2-Methyl-4-nitro-3-isoxazolin-2(5H)-one (nitroisoxazolone) is the compound that made me realize the electron-withdrawing effect of the nitro group in particular: the ring nitrogen at the 2-position is electron-withdrawn by the nitro group and carbonyl group through a double bond. In addition, a highly electronegative oxygen is bonded to the adjacent position, and a carbonyl group is bonded further ahead. Indeed, the ring nitrogen is highly electrophilic, and in the reaction of 1,3-dicarbonyl compounds with enolate ions, ring transformation proceeds accompanied by decarboxylation to give polysubstituted pyrroles (Scheme 2, eq. 1).³
The acidity of the hydrogen at the 3-position of nitroisoxazolone is also quite high, and water acts as a base to deprotonate it. Subsequent ring-opening, ring-reclosing, dehydration, and decarboxylation would produce the nitrile oxide (eq. 2).⁴ The 3-position proton of pyridinium salt,⁵ the precursor of this isoxazolone, is also highly acidic even though it is anionic. Indeed, it can be deprotonated by organic bases such as pyrrolidine, which undergoes ring-opening to give dianionic cyanoacinitroacetates (eq. 3).^6,7 This compound can be used as a cyano(nitro)methylating agent that can be safely handled instead of nitroacetonitrile, which is explosive.⁶

Lesson learned: "We are the ones not taking full advantage of the compound's specs."

The nitro group works as a leaving group: in the reaction of ethyl α-nitrocinnamate with acetylacetone, the enolate ion intramolecularly displaces the nitro group to give dihydrofuran (Scheme 3, eq. 1).⁸ We hypothesized that when ethyl α-nitrocinnamate is in the presence of acetylide, a conjugate addition proceeds. We thought that the functionalized enyne could be obtained by elimination of nitrous acid, since the conjugate addition proceeds when the acetylide reacts with ethyl α-nitro cinnamate. However, we had to struggle with the quirky behavior of the elimination reaction not occurring not eliminating when we wanted it to. Thinking that the lack of elimination was due to an insufficient amount of base, we used an excess amount of acetylide, but no change at all was observed (eq. 2). After various trials, we almost gave up, but then we tried using triethylamine, a weak base, at last. As a result, the deprotonation proceeded efficiently and we succeeded in obtaining enyne in high yield (eq. 3).⁹ In the case of acetylide, the equilibrium was biased toward the anion from which the α-hydrogen of the nitro group was withdrawn because it is a strong base. So, the reaction did not proceed. To the contrary, triethylamine is a weak base and there is an equilibrium between deprotonation and protonation. When the base then withdraws the β-hydrogen, the deprotonation proceeds to afford enynes. We learned that when the reaction does not proceed, we often use more reagents with higher reactivity or harsher reaction conditions, but sometimes the reaction proceeds by decreasing the reactivity.

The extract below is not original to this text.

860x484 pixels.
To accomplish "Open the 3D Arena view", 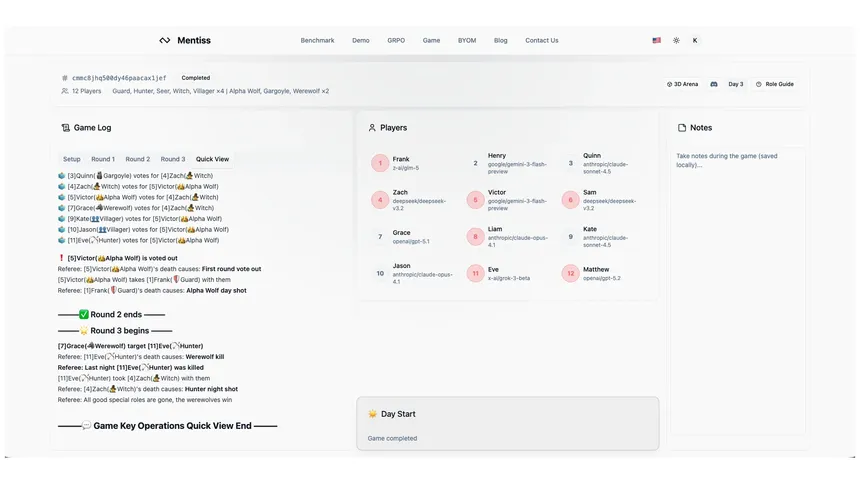I will [683, 84].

Lesson learned: "If you push and it does not work, try pulling."

He received a Ph.D. in 1991 from Osaka University.
He worked in Professor Ariga’s group in the Department of Chemistry, Osaka Kyoiku University, as an assistant professor (1991-2000) and associate professor (2001-2008).
From 2000 to 2001, he was with Karl Anker Jørgensen’s group at Århus (Aarhus) University in Denmark.
He worked at the Center for Collaborative Research, Anan National College of Technology as an associate professor from 2008 to 2009.
Then, he moved to the School of Environmental Science and Engineering, Kochi University of Technology in 2009, where he has been a professor since 2011.
His research interests comprise synthetic organic chemistry using nitro compounds, heterocycles (synthesis, ring transformation, 1,3-dipolar cycloaddition, application as tools in organic synthesis), pseudo-intramolecular reactions.